The beauty contest begins: read Polly Toynbee in the Guardian today and her praise for James Purnell, the arch-Blairite Work and Pensions Secretary who is making a speech calling for Labour to emphasise fairness and social justice. David Miliband also enters the lists this week with a lecture in honour of his father, Ralph. Charles Clarke is expected to intervene (again) shortly. There will be others.
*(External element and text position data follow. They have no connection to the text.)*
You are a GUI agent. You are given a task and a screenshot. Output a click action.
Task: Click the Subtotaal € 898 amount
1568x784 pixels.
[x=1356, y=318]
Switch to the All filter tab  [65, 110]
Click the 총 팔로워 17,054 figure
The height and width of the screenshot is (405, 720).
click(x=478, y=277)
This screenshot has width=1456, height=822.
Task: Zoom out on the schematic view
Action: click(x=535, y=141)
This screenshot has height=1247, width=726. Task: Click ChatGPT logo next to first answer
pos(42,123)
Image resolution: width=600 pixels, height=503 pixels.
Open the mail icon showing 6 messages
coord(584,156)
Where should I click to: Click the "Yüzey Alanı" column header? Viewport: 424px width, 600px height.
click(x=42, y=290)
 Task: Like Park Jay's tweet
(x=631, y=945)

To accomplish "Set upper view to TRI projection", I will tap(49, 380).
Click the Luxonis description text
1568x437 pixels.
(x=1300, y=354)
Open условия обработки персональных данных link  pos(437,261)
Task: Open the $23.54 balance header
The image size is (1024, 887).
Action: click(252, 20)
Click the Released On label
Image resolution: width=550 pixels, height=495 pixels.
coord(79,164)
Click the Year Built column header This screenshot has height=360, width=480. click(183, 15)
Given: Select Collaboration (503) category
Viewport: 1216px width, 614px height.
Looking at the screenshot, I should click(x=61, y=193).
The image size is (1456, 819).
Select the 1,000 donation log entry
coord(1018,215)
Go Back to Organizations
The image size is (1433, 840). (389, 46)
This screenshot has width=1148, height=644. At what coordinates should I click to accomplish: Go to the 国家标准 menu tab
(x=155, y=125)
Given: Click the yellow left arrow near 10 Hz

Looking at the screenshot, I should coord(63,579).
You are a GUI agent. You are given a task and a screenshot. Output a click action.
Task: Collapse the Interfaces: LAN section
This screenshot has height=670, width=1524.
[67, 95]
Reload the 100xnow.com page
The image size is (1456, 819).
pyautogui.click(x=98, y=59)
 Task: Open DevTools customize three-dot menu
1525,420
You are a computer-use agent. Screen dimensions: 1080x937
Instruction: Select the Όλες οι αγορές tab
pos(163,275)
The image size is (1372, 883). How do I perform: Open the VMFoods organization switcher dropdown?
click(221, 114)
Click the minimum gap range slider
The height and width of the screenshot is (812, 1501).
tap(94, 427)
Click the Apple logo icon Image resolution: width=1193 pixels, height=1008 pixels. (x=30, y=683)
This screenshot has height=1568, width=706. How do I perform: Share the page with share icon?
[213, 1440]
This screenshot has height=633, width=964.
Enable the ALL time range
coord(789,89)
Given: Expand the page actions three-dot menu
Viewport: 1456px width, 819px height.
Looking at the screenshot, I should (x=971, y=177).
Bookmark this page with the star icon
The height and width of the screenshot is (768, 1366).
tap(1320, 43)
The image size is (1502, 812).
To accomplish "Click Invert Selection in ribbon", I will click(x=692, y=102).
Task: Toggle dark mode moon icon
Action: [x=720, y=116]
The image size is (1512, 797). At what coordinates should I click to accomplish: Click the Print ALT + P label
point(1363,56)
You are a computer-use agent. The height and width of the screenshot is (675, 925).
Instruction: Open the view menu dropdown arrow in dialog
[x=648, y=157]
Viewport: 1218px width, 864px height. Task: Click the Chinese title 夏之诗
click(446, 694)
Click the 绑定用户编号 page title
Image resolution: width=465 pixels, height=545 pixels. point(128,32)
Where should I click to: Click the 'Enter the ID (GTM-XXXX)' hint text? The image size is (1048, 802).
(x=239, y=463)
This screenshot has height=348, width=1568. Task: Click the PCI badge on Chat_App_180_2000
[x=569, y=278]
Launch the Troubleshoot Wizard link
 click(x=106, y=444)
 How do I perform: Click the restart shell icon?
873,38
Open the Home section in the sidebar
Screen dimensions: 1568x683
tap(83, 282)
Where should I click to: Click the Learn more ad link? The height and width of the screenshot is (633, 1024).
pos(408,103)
I am reminded horribly of the period 1994-7 when the prospective successors to John Major jostled for position, all making speeches coated in plausible deniability but with a core of political gelignite: vote for me as the next leader. The question then, as now, was how to bridge the gap between appealing to the electorate – the voters in a general election – and the selectorate – the party that chooses its leader. Just as the Tories persuaded themselves in the mid Nineties that neo-Thatcherism was the cure for Majorism, so most of the voices we have been hearing since Gordon’s Meltdown Thursday have alleged – preposterously but predictably – that the party is not left wing enough. Dwindling and diminishing in scale and focus, Labour is starting to please itself rather than the country. It has forgotten the electoral coalition that propelled it to power in 1997.
The best observation of the day is made by the ever-shrewd Jon Cruddas in the Times. David Cameron is more than a salesman, Cruddas notes: Brown should take seriously the Tory leader’s capacity for personal empathy and his rejection of managerial language. Dave is very fortunate that the PM won’t take any notice of this advice at all.